Vivre sur un voilier c’est avant tout vivre

« Parce que nous refusons de rêver notre vie. Parce que nous voulons vivre notre rêve » : voilà ce qu’écrit Patrick, qui a fait le choix de vivre sur un voilier avec sa femme, Marie-Claire.

vivre sur un voilier toute l'année

@La route de Gavroche

En 2007, après deux années de recherches pour trouver le voilier idéal, le couple tombe amoureux de Gavroche. À l’époque, ils vivaient encore dans une maison. Ils décident de le rénover durant leur temps libre, très souvent le week-end. Il y avait beaucoup de travaux à faire, le voilier n’était pas habitable en l’état.

Puis la transition s’est faite en douceur. Ils ont d’abord expérimenté la vie à bord pendant une année.

Vivre à bord d’un voilier est un mode de vie qui n’est pas adapté à tout le monde : c’est un mode de vie diamétralement opposé à une vie dans une maison sur terre ferme. Ils voulaient donc savoir s’ils en étaient capables avant de se lancer pour de bon.

Ils ont amarré leur bateau à Bruxelles où ils se rendent très vite compte qu’ils sont loin d’être les seuls. D’autres ont fait le choix de ce mode de vie alternatif. Vivre sur un voilier est finalement courant, et présente de nombreux avantages : une fois le voilier acheté, le coût mensuel des charges ne représente quasiment rien.
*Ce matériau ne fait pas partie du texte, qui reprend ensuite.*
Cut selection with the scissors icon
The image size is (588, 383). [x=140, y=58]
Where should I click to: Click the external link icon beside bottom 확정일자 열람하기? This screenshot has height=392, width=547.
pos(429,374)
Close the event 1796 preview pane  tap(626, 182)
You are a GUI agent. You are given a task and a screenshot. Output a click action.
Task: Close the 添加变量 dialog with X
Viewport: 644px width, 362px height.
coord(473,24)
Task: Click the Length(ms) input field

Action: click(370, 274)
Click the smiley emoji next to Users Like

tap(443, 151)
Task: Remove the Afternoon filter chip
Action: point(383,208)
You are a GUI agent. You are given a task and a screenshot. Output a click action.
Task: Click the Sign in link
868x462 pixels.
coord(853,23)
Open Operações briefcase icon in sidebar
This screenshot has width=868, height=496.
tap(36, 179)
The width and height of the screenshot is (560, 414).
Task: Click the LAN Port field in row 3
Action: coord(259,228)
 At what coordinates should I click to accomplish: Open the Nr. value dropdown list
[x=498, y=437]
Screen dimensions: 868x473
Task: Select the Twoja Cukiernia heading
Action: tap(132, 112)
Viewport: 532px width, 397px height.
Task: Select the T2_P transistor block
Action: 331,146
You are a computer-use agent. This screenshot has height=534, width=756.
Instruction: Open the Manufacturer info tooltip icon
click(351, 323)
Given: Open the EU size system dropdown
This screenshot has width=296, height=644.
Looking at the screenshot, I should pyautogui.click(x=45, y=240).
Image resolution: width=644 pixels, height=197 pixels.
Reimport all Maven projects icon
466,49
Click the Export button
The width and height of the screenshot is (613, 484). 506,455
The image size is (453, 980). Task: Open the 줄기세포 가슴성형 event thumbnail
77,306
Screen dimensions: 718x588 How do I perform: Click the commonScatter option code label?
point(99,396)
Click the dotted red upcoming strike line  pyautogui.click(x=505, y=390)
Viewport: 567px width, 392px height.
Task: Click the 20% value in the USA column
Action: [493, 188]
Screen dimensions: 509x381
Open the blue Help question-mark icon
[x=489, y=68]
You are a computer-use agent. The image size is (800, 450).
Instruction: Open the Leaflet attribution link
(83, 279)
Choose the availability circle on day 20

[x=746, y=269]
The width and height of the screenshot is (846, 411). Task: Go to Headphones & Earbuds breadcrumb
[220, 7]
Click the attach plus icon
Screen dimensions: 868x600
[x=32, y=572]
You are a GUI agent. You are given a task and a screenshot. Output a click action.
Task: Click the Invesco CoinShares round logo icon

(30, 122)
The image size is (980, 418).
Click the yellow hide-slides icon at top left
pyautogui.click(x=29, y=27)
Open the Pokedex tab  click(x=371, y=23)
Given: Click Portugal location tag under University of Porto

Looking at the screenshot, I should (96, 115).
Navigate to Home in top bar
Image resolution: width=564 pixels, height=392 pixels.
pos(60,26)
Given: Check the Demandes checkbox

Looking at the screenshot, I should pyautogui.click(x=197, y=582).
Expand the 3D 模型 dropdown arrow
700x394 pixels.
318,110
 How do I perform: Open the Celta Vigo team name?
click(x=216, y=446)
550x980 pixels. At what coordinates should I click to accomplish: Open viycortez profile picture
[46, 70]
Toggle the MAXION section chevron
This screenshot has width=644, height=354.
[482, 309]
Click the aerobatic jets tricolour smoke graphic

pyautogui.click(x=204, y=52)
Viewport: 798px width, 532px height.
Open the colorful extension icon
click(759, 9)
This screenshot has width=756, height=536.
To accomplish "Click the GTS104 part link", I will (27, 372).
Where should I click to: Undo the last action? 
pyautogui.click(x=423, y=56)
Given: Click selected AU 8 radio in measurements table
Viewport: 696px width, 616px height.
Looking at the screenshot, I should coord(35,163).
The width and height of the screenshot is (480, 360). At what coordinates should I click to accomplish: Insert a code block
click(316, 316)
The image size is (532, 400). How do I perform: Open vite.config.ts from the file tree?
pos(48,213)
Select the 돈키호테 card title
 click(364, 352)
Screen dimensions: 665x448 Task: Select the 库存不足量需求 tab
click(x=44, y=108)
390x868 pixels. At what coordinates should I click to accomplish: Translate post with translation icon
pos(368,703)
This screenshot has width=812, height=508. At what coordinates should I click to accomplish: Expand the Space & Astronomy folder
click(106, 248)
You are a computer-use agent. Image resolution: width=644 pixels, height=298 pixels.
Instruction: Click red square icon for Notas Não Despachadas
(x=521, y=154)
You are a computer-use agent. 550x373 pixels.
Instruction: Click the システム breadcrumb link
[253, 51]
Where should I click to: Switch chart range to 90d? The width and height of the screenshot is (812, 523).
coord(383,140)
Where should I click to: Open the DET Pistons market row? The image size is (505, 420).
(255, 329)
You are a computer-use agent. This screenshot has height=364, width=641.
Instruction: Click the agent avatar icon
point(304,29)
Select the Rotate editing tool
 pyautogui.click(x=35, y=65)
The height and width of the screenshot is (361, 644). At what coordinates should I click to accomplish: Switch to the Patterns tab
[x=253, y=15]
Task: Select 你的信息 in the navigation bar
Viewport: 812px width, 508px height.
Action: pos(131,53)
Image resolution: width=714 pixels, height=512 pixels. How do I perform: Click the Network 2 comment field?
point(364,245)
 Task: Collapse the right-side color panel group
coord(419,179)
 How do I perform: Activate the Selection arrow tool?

voyager et vivre sur un voilier

@La route de Gavroche

 

Mais vivre sur un voilier c’est parfois des galères

Le couple reconnait que vivre à bord d’un voilier n’est pas toujours facile. Faire le choix de vivre sur un voilier c’est aussi dépendre de la météo. Parfois l’hiver est rude. Avec des températures négatives il arrive que les conduites d’eau gèlent à cause du froid. Sans approvisionnement possible en eau, la vie à bord devient très compliquée.

Le bateau nécessite aussi beaucoup d’entretien. Il faut savoir être à la fois électricien, mécanicien, plombier, soudeur, menuisier…

voilier

@La route de Gavroche

taud de soleil voilier

@La route de Gavroche

 

Et chaque année le voilier doit passer par une séance de nettoyage : le carénage. Durant cette série d’opérations, les coquillages et algues qui se sont fixés sur la partie immergées sont enlevés.

Mais malgré tout, ils ne regrettent pas leur choix. Ils ont trouvé dans ce nouveau mode de vie la liberté qu’ils espéraient.

Bilan après 7 ans à vivre sur le voilier

vivre sur un voilier été

Finalement, le bilan de Patrick et Marie-Claire est plus que positif. Ils font maintenant partie d’une vraie communauté qui s’entraide et qui se soutient. Le port est devenu comme un petit village où tout le monde se connait. Le soir souvent ils se retrouvent tous ensemble autour d’un verre. Patrick constate qu’il y a toutes les tranches d’âges et toutes les origines sociales.

Quand ils partent en vadrouille, ils ont le plaisir d’avoir une maison qui ne leur coûte quasiment rien. Quand ils rentrent à Bruxelles ils peuvent s’amarrer directement dans le centre ville. Ils payent une petite cotisation chaque année, mais peuvent utiliser gratuitement le réseau wifi. Ils ont également au port un petit garage où ils entreposent leur outillage, et quelques affaires à la valeur sentimentale trop importante pour être donnée.

La liberté qu’ils ont gagnée c’est celle de ne pas être prisonniers d’un système où la réussite se voit dans une grande maison et une belle voiture. Malgré une vie simple, ils sont enfin heureux. Comme ils l’indiquent sur leur blog, ils espèrent « donner envie à d’autre, à montrer que ce que nous avons décidé de vivre, d’autres peuvent aussi le faire ».